DidSquids
DidSquids

Reputation: 199

Conditional replace comma or spaces in number string in Pandas DataFrame column without a loop

Sometimes the string numbers in my DataFrames have commas in them representing either decimal or marking the thousand, some do not. The dataframe is an example of the range of price formats I receive via an API and vary depend on the currency. These are prices and the decimals will always be 2. So I need to output the string prices into float so I can sum them or separate them into other dataframes or use them for plotting graphs. I have created a loop to replace them, but is there a quicker way to do this without the loop?

My DataFrame and working loop is as follows:

data = {'amount': ['7,99', '6,99', '9.99', '-6,99', '1,000.00']}
df = pd.DataFrame(data)

fees = []
sales = []

for items in df['amount']:
    if items[-7:-6] == ',':
        items = float(items.replace(',', '').replace(' ',''))
    if items[-3:-2] == ',':
        items = float(items.replace(',', '.').replace(' ',''))
    items = float(items)
    if items <= 0:
        fees.append(items)
    else:
        sales.append(items)

I have attempted to do this without the loop but can't seem to work out where I have gone wrong.

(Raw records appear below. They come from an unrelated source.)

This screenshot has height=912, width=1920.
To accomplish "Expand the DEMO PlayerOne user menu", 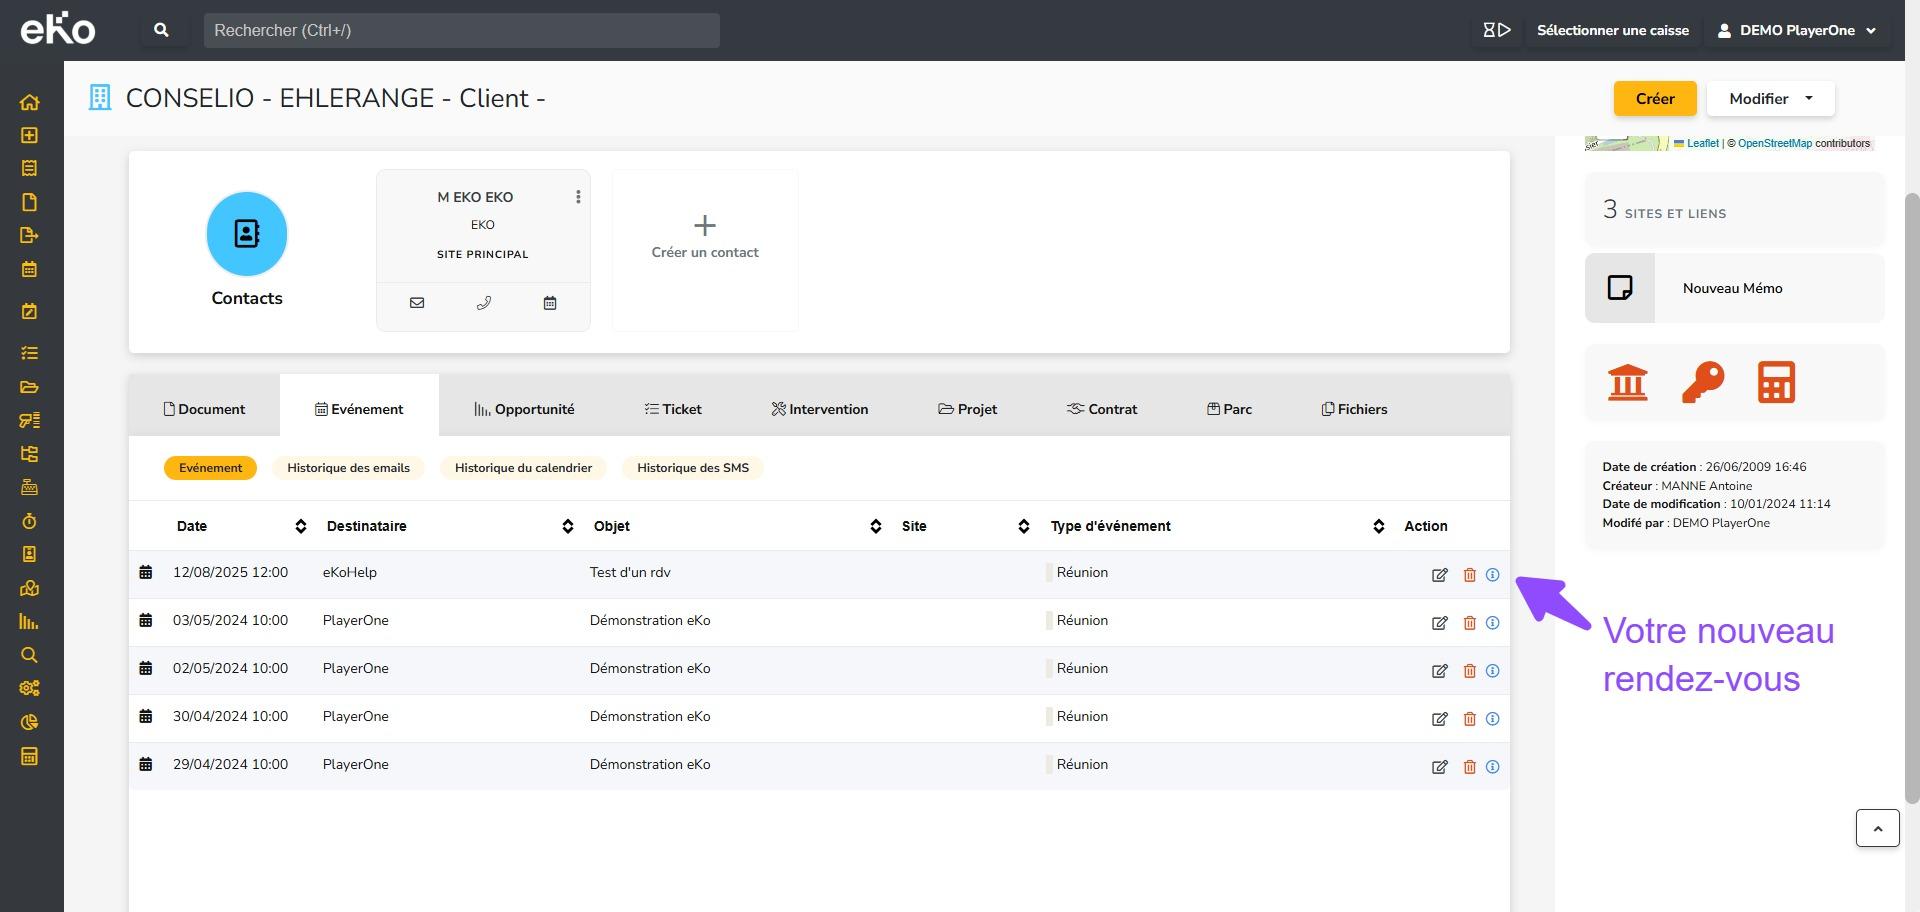I will point(1797,30).
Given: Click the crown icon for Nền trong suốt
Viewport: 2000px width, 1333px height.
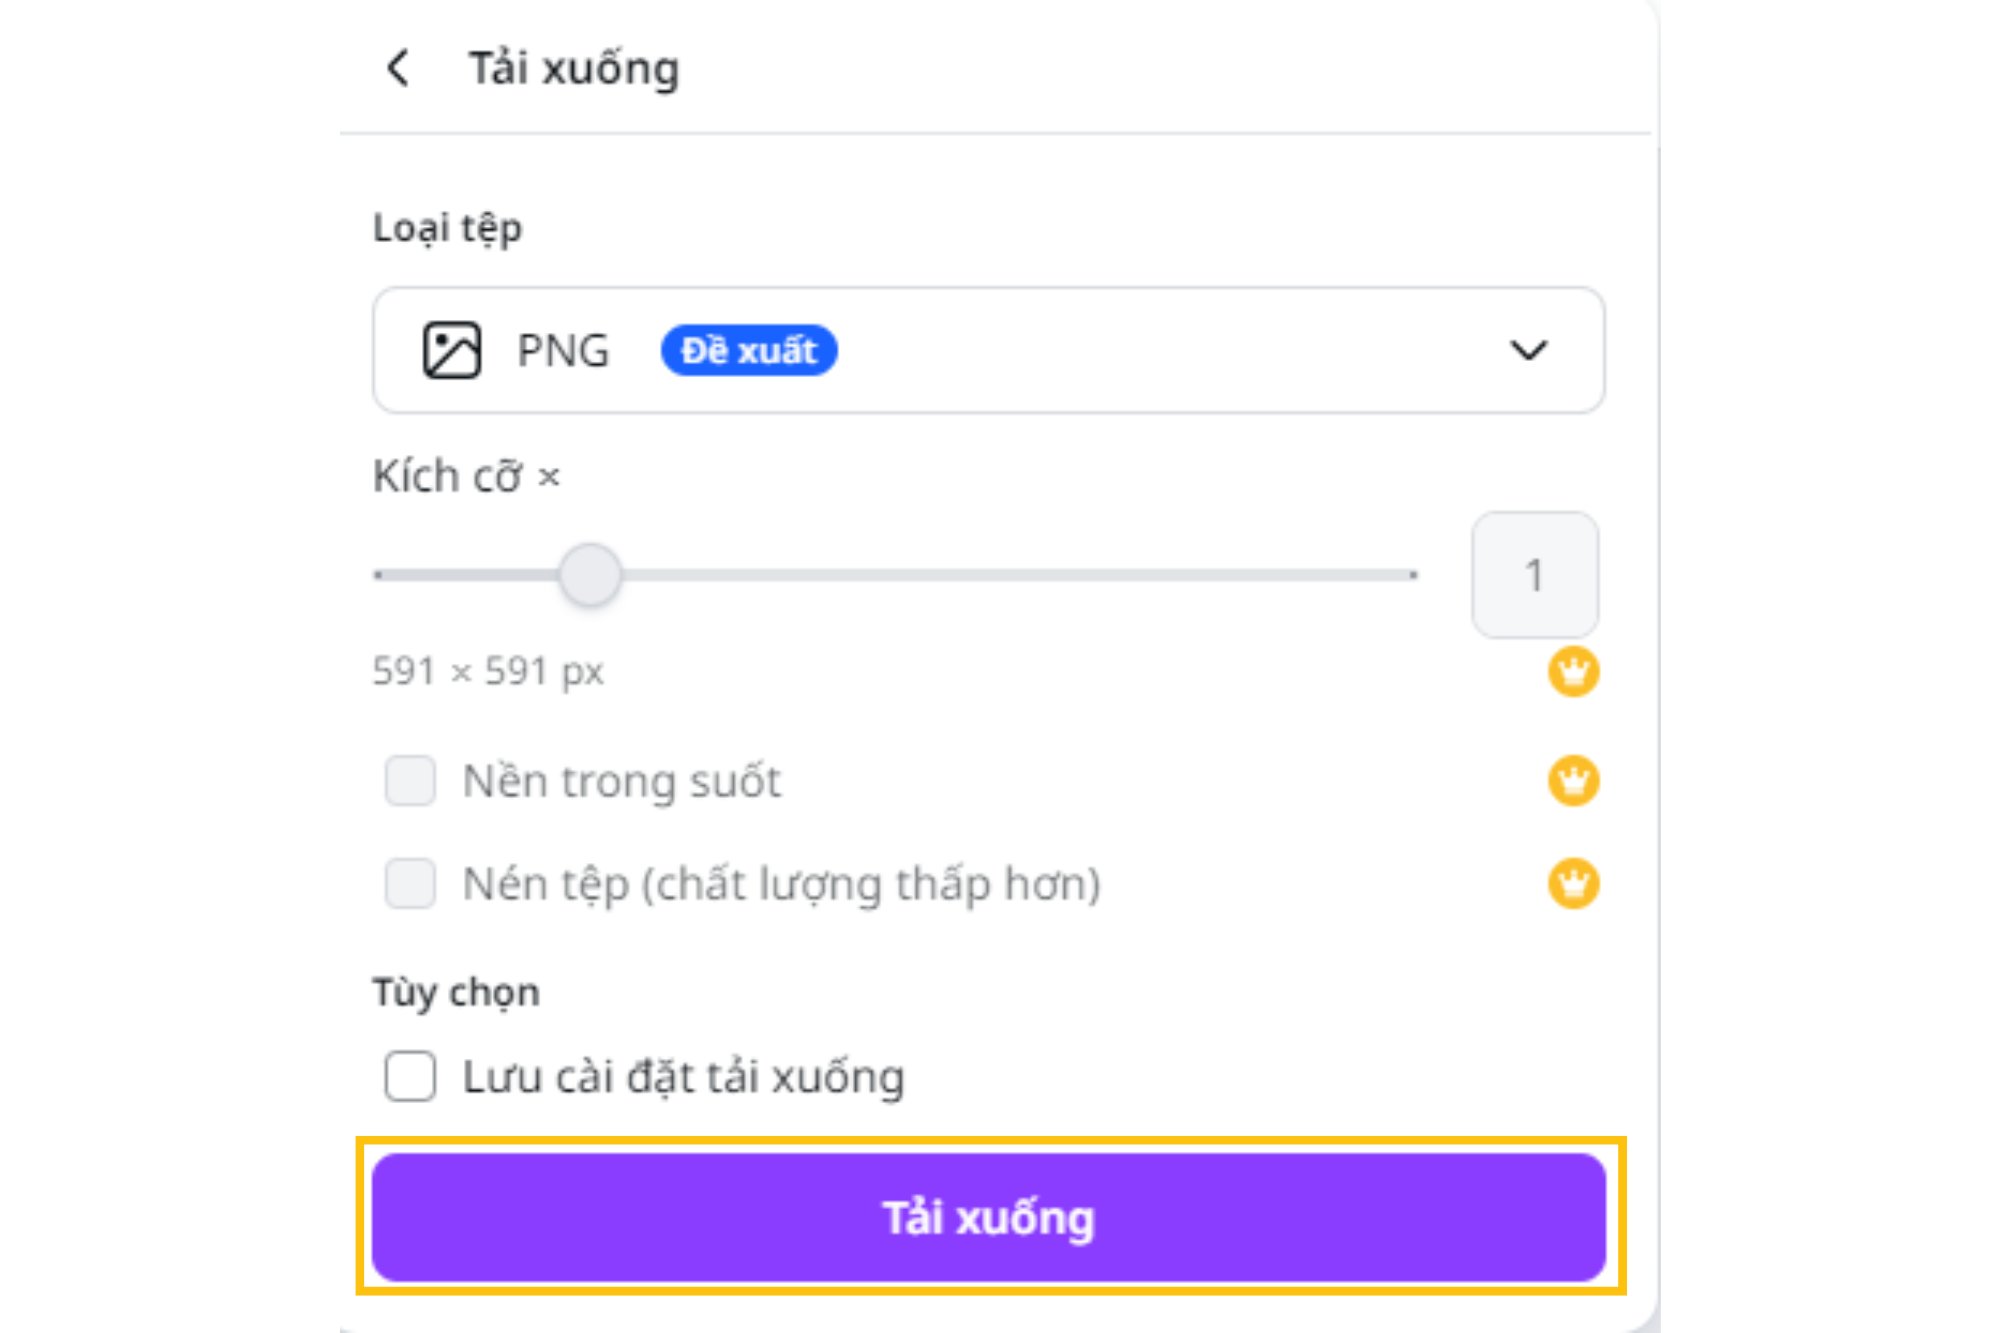Looking at the screenshot, I should [x=1573, y=780].
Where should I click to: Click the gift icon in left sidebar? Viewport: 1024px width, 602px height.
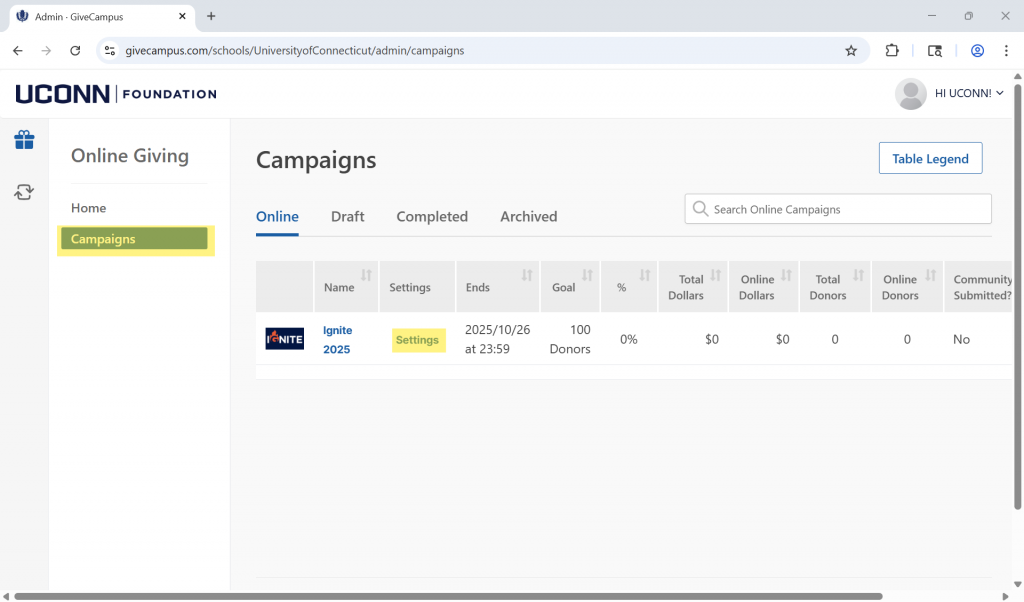24,140
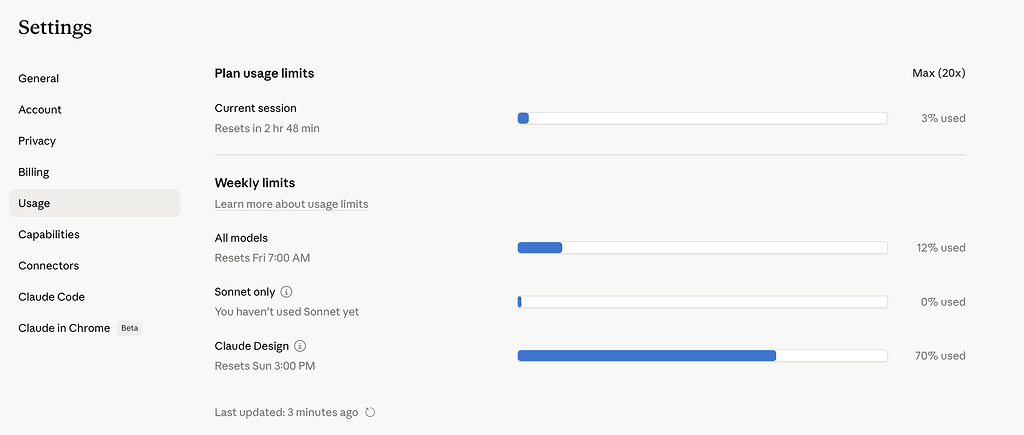Click the Sonnet only info icon
This screenshot has height=435, width=1024.
(x=286, y=292)
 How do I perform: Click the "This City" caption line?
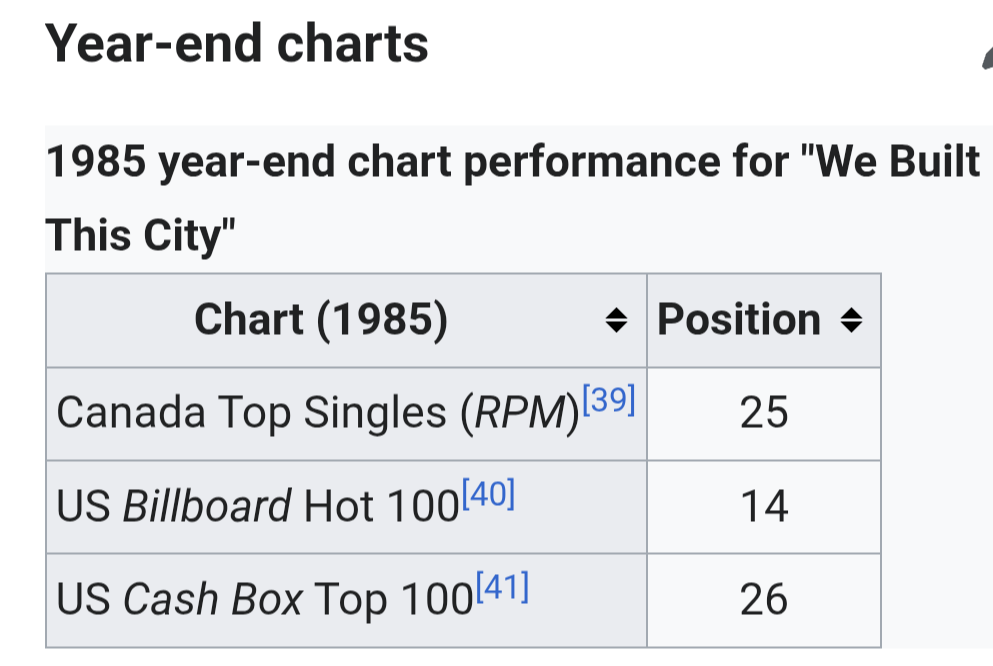[x=140, y=236]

df["amount"] = np.where((df['amount'][-7:-6] == ','),
                       df["amount"][-7:-6].str.replace(',', '').replace(' ',''),
                       df["amount"])

df["amount"] = np.where((df['amount'][-3:-2] == ','),
                       df["amount"][-3:-2].str.replace(',', '').replace(' ',''),
                       df["amount"])

Any help would be much appreciated. Thank you in advance

Upvotes: 2

Views: 4306

Answers (3)

ManojK
ManojK

Reputation: 1640

Since you mention the last two digits are decimal points, so the ',' needs to be replaced with '.' to make it float, but you also have some values like 1,000.00 that will become irrelevant if the ',' is replaced with '.', hence you can use a regex to identify what values to be replaced:

data = {'amount': ['7,99', '6,99', '9.99', '-6,99', '1,000.00']}
df = pd.DataFrame(data)
df

First the regex will match all string with ',' and two decimal points, then the replace function will replace the match with a '.' & the captured values (99 from ,99)

df['amount'] = df['amount'].str.replace(r'(,)(\d{2}$)',r'.\2') 
# here `r'.\2'`is second `captured group` in `regex`

Then to convert 1,000.00 to float we will replace the ',' with blank

df['amount'] = df['amount'].str.replace(',','')

And then convert the data type to float

df['amount'] = df['amount'].astype(float)

print(df)
    amount
0   799.00
1   699.00
2     9.99
3  -699.00
4  1000.00

Upvotes: 2

Vishnudev Krishnadas
Vishnudev Krishnadas

Reputation: 10960

Try using split and join,

df.amount.str.split(',').str.join('').astype(float)

Output

0     799.00
1     699.00
2       9.99
3    -699.00
4    1000.00
Name: amount, dtype: float64

Upvotes: 0

sigma1510
sigma1510

Reputation: 1281

You can use lambdas instead of numpy:

lambda1 = lambda items: float(str(items).replace(',', '').replace(' ','')) if str(items)[-7:-6] == ',' else items
lambda2 = lambda items: float(str(items).replace(',', '.').replace(' ','')) if str(items)[-3:-2] == ',' else items
to_float = lambda items: float(items)

df['amount_clean'] = df["amount"].map(lambda1).map(lambda2).map(to_float) 

=========================================================================

Edit: what are lambdas

In python, lambda functions are small anonymous functions with a single expression (see https://www.w3schools.com/python/python_lambda.asp)

Example with condition:

lambda x: x + 1 if x < 0 else x

This is equivalent to:

def my_lambda_function(x):
    if x < 0:
        return x + 1
    else:
        return x

When passed to the column of a pandas dataframe via the map function, the lambda expression will be applied to the value in each row of the column.

Hope this helps!

Upvotes: 1

Related Questions